# 3 day week For how long can JB claim last



## Card (2 Jul 2009)

Looking at the option of working a 3 day week had a look at the welfare site  and its says

Length of time Jobseeker's Benefit is paid
Since 15 October 2008, you may be paid Jobseeker's Benefit for up to 12 months, however, there are some exceptions to this. For example, if you were getting Jobseeker's Benefit for at least 6 months before 15 October 2008 you can continue to claim Jobseeker's Benefit for up to 15 months (65 weeks).

Does this mean that if I am claiming for 2 days a week I can only claim for 12 calendar months? If this is not the case can someone please point me to the section of the welfare site that this applies to? I can't seem to find it. 

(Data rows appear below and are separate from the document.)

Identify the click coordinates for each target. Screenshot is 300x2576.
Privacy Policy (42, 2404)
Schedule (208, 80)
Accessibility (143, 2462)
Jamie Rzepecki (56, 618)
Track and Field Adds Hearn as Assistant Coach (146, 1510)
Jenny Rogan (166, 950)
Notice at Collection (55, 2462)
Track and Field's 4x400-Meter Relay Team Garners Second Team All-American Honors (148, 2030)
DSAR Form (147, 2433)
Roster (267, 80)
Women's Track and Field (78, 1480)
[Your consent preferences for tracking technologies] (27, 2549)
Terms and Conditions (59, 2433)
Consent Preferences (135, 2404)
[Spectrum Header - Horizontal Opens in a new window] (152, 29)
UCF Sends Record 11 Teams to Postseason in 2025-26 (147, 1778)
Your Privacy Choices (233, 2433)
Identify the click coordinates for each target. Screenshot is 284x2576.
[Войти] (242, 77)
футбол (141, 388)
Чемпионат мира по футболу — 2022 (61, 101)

May be put on 3 day week, and wondering if its worth my while applying, in case I can't find full time job and the 3 weeks gets cut further, i may be in more need of JB then!


----------



## Berni (2 Jul 2009)

Your entitlement is measured in days, but its usually stated as how many months it would last you if fully unemployed.  See the FAQs here http://www.welfare.ie/EN/Pages/jajbfaq.aspx#q9


----------



## berkeley (2 Jul 2009)

I've just started a three day week and it seems I'm entitled to 312 days JB


----------